Access to quality health care has shown to improve several health outcomes. 8 , 9 Health care and access quality can be estimated using amenable mortality, which measures mortality rates from causes that should not be catastrophic in the presence of adequate health care. 10 , 11 , 12 , 13 Amenable causes include communicable diseases (e.g., tuberculosis, upper respiratory tract infections) and non‐communicable diseases (NCDs) (e.g., cancers). 3 Amenable mortality can be therefore used as a tool to assess the performance of health care systems worldwide. 14

The purpose of this study was to determine if there is an association between listing medicines used in the management of 8 cancers and amenable mortality for these conditions measured by the health care access and quality (HAQ) score. 3

2. METHODS

2.1. Dataset sources

NEMLs from the WHO's National Essential Medicines Lists Repository were obtained and all medicines listed for each country, with some exceptions, were recorded.

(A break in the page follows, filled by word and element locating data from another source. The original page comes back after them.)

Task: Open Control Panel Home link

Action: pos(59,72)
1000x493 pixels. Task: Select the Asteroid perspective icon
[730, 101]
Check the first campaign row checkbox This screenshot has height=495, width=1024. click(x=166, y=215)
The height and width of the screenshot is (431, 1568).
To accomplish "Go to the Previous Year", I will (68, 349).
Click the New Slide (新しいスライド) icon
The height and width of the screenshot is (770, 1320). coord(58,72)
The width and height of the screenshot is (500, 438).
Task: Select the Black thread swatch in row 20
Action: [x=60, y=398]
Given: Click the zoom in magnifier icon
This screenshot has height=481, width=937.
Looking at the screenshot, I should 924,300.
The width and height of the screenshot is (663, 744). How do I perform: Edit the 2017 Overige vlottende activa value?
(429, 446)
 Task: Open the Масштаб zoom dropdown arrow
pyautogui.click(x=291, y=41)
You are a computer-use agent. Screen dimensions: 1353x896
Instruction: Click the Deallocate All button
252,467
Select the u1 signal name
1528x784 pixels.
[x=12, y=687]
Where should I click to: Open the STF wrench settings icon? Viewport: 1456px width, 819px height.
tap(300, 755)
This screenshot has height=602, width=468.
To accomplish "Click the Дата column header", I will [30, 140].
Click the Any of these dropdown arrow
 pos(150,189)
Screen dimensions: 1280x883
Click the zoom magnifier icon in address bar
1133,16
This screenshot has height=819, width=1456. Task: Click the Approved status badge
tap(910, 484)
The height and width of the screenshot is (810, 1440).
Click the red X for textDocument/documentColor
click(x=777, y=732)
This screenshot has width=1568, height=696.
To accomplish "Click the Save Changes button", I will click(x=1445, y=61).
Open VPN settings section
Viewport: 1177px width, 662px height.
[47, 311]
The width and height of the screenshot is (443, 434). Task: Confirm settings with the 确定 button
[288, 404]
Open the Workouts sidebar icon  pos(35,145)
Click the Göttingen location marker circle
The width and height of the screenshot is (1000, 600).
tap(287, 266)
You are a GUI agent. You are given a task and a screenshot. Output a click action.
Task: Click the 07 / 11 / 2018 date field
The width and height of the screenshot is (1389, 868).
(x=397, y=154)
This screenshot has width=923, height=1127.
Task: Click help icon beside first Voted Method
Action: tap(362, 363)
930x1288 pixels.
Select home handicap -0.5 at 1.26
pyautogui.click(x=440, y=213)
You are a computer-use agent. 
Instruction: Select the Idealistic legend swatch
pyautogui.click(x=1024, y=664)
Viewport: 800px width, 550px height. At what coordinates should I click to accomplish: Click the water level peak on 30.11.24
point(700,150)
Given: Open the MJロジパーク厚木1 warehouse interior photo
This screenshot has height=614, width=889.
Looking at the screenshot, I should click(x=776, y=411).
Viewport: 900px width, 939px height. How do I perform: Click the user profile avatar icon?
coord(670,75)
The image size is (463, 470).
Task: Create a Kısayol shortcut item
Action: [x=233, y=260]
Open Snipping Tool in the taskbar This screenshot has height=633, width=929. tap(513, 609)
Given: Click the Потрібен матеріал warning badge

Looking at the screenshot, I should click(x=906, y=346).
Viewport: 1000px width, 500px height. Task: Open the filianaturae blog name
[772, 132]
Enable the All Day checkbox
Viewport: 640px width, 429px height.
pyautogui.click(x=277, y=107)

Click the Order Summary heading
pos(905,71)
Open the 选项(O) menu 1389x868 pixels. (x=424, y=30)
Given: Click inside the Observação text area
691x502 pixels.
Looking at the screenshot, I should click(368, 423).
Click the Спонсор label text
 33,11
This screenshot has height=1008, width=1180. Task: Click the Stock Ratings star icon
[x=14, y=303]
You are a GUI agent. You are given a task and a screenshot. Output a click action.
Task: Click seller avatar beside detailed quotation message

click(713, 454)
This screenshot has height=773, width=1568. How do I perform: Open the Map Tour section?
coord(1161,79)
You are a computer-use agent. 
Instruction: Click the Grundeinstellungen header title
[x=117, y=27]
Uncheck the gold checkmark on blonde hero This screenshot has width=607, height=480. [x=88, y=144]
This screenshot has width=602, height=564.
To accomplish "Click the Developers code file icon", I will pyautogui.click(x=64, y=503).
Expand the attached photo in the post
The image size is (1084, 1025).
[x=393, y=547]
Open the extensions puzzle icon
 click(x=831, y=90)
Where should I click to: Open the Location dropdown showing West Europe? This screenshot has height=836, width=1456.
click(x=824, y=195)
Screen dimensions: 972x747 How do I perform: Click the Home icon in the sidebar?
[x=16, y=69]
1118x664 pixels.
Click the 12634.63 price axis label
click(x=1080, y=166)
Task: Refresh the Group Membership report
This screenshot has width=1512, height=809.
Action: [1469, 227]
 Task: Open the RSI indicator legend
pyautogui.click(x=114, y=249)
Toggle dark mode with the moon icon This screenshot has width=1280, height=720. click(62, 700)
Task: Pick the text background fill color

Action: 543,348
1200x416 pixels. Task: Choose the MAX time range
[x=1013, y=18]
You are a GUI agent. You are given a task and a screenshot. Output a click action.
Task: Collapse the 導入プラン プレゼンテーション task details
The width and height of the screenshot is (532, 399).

These lists were used to create a Global Essential Medicines (GEM) database of 2182 medicines. 15 , 16

Each country was assigned a HAQ health outcomes score for each of the eight cancers. 3 The HAQ score is based on the Global Burden of Diseases Study, and the disease specific HAQ scores for cancers are based on mortality‐to‐incidence ratios that utilize cancer registry data for each country. 3 Each HAQ score is age‐standardized and scaled to range from 0 to 100 based on the percentile in comparison with other countries.

2.2. Data collection

To create a list of medications used in the management of eight common cancers that are substantial contributors to global mortality (breast, non‐melanoma [NM] skin, colon, Hodgkin's, Leukemia, testicular, uterine, and cervical cancers), we searched the WHO website for international treatment guidelines for the management of cancers in June 2019. Three guidelines published by the WHO were used to provide guidelines for the management of NCDs and one for breast cancer. The guidelines selected were WHO Package of Essential Non communicable (PEN) Diseases Interventions for Primary Health Care in Low‐Resource Settings, 17 “Best Buys” and other recommended interventions for the prevention and control of non‐communicable diseases 18 and WHO EMRO Technical Publication series 31‐Guidelines for management of breast cancer. 19 For the other seven cancer causes which did not have an international treatment guideline, medicines retrieved from MIA and MEDI‐HPS searches based on ICD‐9/10 codes mapped to causes were included if determined to be clinically appropriate to treat the conditions associated with the cause. If more than 2 medications from a drug class (based on ATC codes) appeared in the searches for a cause, all other drugs from that class were included in the final list if determined to be clinically appropriate as well. The 20th WHO EML 4 along with these guidelines were used to create a final list of medications for each cancer cause after duplicates were collapsed.

2.3. Data extraction

The list of medications was reviewed by a medical oncologist (CB) to ensure they were correctly matched to specific cancers. The list of the medications associated with each of the eight cancers were coded into the GEM database 15 and medications overlapping on these lists and each country's NEML were identified, totaled, and a coverage score for each country per cancer cause was created. Data for gross domestic product (GDP) per capita was obtained from the World Bank for the year 2016. World bank data from 2016 was used to match the 2017 NEML as it was the closest year to 2017 with available data. 20

2.4. Data analysis

Statistical analysis was carried out in R version 3.6.0, and for this model, the co‐efficient for each medicine and covariate, the lower 95% CI, the upper 95% CI, and p‐value of the association were recorded. For this analysis, GDP per capita in international dollars was included as a covariate. GDP represents health expenditure and is generally known to influence health systems. Multiple linear regression was used to assess the association between the HAQ cancer health outcome scores and the number of medicines listed in each country's NEML for each cancer cause. Linear regression was run both unadjusted and adjusted with GDP as a covariate. Countries were excluded from the analysis if data for the cancer health outcome and covariate were unavailable.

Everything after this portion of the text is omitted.